More good stuff on overhead ratios and “worst charities” – 7-9-13

Some more articles that are worth attention. I don’t have time to discuss them in a full post.

“Overhead ratio”

StatesmanJournal – Oregon charity law is a firstNew law removes sales tax and property tax exemptions for charities that spend more than 70% of expenses on G&A and fundraising. Donors won’t be able to claim a state deduction for contributions to the ‘bad’ charities. A three-year average is used for the calculation. Initial estimate from the state is that under 100 charities will be affected. Estimate from the reporter is that 153 would met the test on a one-year basis.

InfoCision – Donors need to move beyond The Overhead Myth – One of the major telemarketing firms agrees we ought to pay less attention to the overhead ratio. 

On one hand, they have a vested interest in the ongoing use of telemarketing. On the other hand, they are not included on the list of 123 telemarketers involved with the “America’s Worst Charities.” I have received a number of calls from InfoCision over the years.

Nonprofits Assistance Fund – Kate Barr – Overhead – good, bad, or both? – Kate Barr brings the Overhead Myth and Worst Charities discussions together. Key point – not all ‘overhead’ is the same.

She suggests stewardship is a better focus.

She also wishes we could bust the overhead word along with the overhead myth. See following article.

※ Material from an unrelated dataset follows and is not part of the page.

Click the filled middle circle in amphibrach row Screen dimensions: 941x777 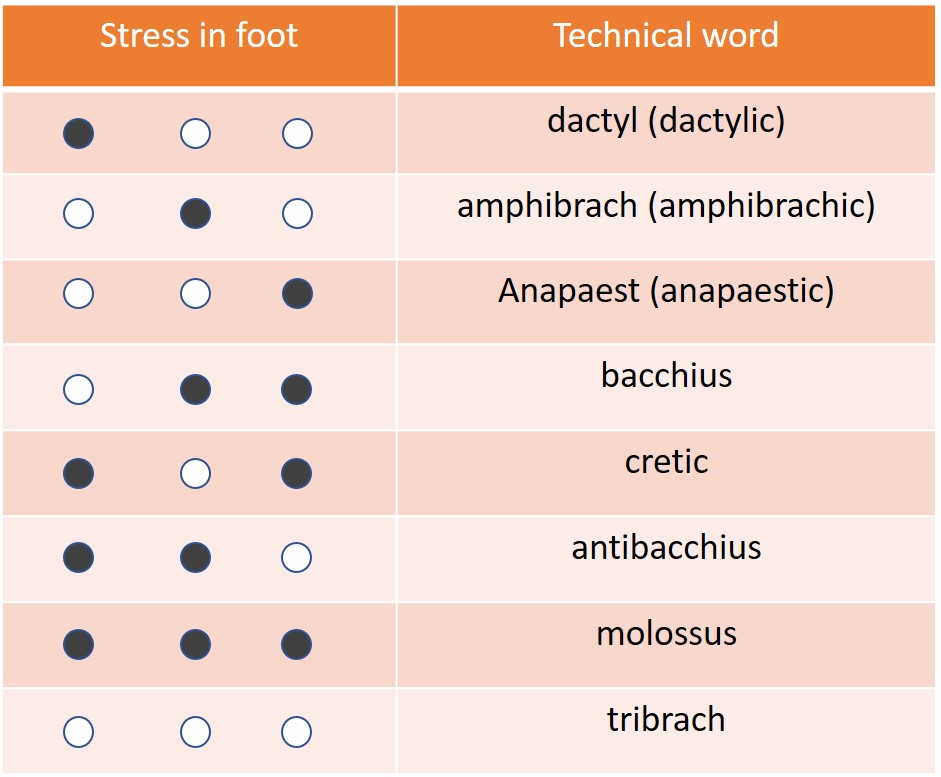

Counting on Charity – It’s Time to Retire the term “Overhead” when Talking about Non-Program Expenses – Professor Brian Mittendorf suggests we need a new term since ‘overhead’ is so loaded. Professional literature uses the term “supporting activities”. I suggested “supporting services,” which the professor mentioned in his post.

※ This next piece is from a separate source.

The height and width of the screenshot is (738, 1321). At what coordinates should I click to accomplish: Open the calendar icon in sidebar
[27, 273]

Nonprofit Quarterly – Using Outcomes to Measure Nonprofit Success – Richard Larkin points out the differences between inputs, outputs, and outcomes. Developing a worthwhile outcome is difficult.

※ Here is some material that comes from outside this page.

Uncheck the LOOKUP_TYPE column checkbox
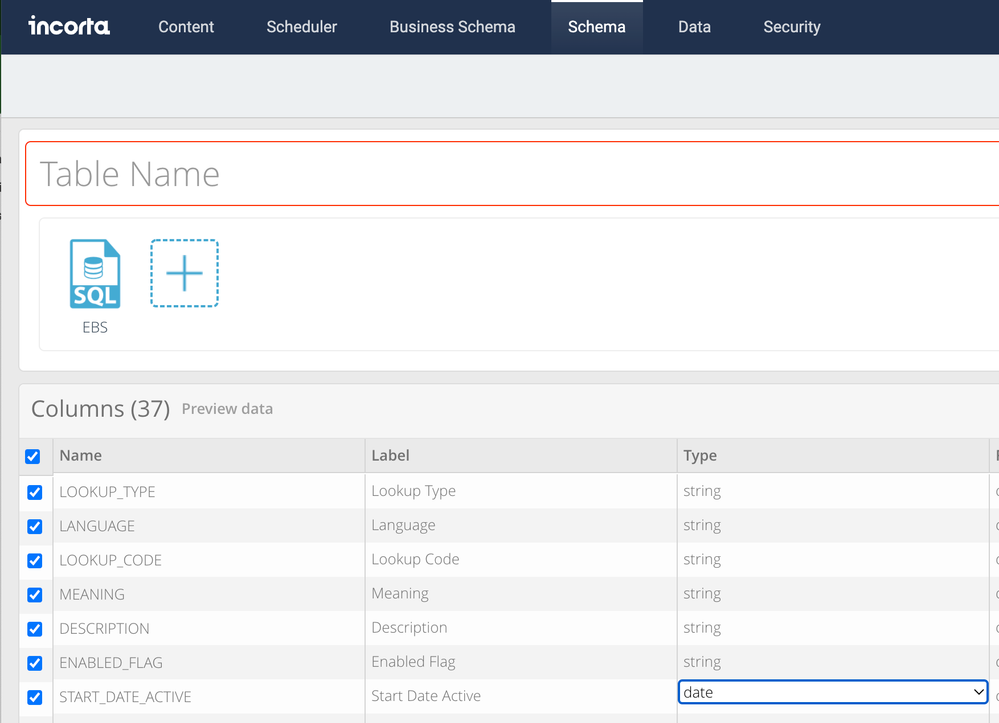 (35, 492)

I like the question of what is a good outcome for a local church – “Souls saved per pew-hour preached”. Check out the discussion of a one-panel cartoon at the WSJ to illustrate the struggle with outcome measurement.

By the way, anything from Mr. Larkin is worth your time.

Chronicle of Philanthropy – About High Fundraising Costs: It’s Complicated – Jeff Schreifels provides an example of when high fundraising is helpful – when it grows a $7M charity to $60M in 13 years. Doing so took a $10M fundraising campaign over four years that only raised $5M. Was that a good use of donor dollars? I think so.

At the same, and in contrast to what I’ve noticed in the detail of the “Worst Charities” listings, that campaign only lasted four years and it showed very dramatic results.

“Worst Charities”

Chronicle of Philanthropy – Suzanne Perry – “Worst Charities” Report Prompts Calls for Charities to Respond Forgot to mention this in my first good stuff list. Article provides reactions from various people and organizations.

Raises question of how does the rest of the NPO community deal with outliers that give a bad name to the majority of the community.

As I assembled the list of articles on ‘overhead ratio’ above, I noticed several of them included vague or indirect criticisms of the types of activities that got charities on the “Worst Charity” list.